On Jun 12, 2014, at 11:27 AM, Warren Young <war...@etr-usa.com> wrote:

> [*] The absolute XFS filesystem size limit is about 8 million terabytes, 
> which requires about 500 cubic meters of the densest HDDs available today.

I’ve been wondering what 500 TB looks like, so I worked it out.  It requires a 
mere 100 x 6 TB disks for 20% redundancy.

Viewed that way, 500 TB looks a little on the low side.  You can get a 9U 
server chassis[*] with its face almost covered with 50 hot-swap 3.5 inch drive 
trays.  That puts us only one size doubling from being able to achieve a 
max-size array in a single server.

Even if we assume SAS drives, we’re still only about 3 doublings away from 
filling that 9U chassis with a 500 TB array.  RHEL7 will be in production 1 
level support for another 5 years, enough time for those 3 doublings.

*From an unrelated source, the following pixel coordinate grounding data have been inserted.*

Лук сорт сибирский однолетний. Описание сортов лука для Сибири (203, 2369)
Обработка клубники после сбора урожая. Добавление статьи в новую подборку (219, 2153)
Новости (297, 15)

I assume we’re climbing out of the doubling doldrums brought on by the Taiwan 
floods by now.  Even if not, we’ve got another *10* years before RHEL 7 leaves 
production level 3 support.

Apparently Red Hat picked this number by doing similar projections, and set it 
fairly conservatively.

What this means is that some of us will be DIYing petabyte scale arrays in a 
single commodity chassis by the time RHEL 8 ships.  I’m not talking about 
high-dollar SAN or Big Iron stuff here; we’ll be making them from commodity 
parts you can buy off NewEgg without a special order.  Wow.